鳥取の父の実家には、家に大きな神棚と仏壇がある。
今回実家を取り壊して売却するにあたって、神棚と仏壇もきちんと処理する必要があった。
私自身あまり詳しくはないのだが、神棚に関しては近くの神社から神主に来てもらって、魂抜きと焚き上げをする。つまり神棚に祀られた神様をその神棚から抜き出し、そしてその抜け殻となった神棚を神社で焼いてもらうのだ。
その魂抜きは11月13日に行った。
実家の近くのK神社に朝10時に車で向かい、神主を迎えに行く。その神社は実家から歩いて行ける距離にあったのだけど、魂抜きをするにあたって色々な道具を神社から実家に運ばなければならず、それを車に乗せるとのことだった。
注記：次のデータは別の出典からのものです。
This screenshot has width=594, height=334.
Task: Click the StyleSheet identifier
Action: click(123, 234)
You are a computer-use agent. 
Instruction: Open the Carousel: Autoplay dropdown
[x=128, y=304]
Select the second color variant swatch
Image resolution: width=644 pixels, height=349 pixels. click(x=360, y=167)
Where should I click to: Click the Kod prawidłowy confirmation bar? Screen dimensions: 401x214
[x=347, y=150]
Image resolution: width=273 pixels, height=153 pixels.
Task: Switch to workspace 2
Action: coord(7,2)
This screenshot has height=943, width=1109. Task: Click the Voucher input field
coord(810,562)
私の両親が車で神社に向かい、私は家で留守番になった。
しばらく待っていると車が戻ってきた音がした。
「荷物を運び入れるのを手伝ってくれ」
玄関から父の声が聞こえる。
私は玄関に向かった。
魂抜きをするための道具一式が大きなトレイにまとめて入れられていて、また、魂抜きの儀式をするための祭壇にするのか、ひどく年季の入った木製の台も玄関に運び込まれていた。
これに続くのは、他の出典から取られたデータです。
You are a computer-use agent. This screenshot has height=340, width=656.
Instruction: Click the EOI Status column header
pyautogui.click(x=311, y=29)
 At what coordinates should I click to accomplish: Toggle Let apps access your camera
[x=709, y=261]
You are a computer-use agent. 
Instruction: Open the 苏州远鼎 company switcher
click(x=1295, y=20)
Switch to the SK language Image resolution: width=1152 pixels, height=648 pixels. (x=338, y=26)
私はそれらの道具を玄関から、神棚のある居間に運び入れる。
そして神主の指示に従ってそれらを神棚の前にセットしていった。祭壇の上には2キロの米と一升瓶の酒を供えて、その儀式は始まった。神主は懐から一枚の紙を取り出し、祭壇の前で何やら祈祷を上げていく。途中、神社でよく見かけるような木の棒の先に紙が取り付けられた「祓串」を振る。私たち三人はその神主の後ろで神妙にその祈祷を聞いていた。
魂抜きの儀式は20分程で終了した。
「神棚をおろしてください」
神主の指示に従って、部屋の片隅に設けられた台から神棚を下ろす。そして事前に用意しておいた布にその神棚を包んだ。
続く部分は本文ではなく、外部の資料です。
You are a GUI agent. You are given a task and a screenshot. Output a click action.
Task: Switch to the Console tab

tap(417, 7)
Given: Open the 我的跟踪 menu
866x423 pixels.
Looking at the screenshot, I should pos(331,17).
それを持って神主はまた車に乗って神社に帰っていったのだけど、その際に、
「この家に始めて入りました」
という言葉を残していた。
確かに寺の和尚であれば、毎年夏のお盆には読経を唱えるためにその実家に訪れていたのだけど、神主がその実家に入っているのを私は見たことがなかった。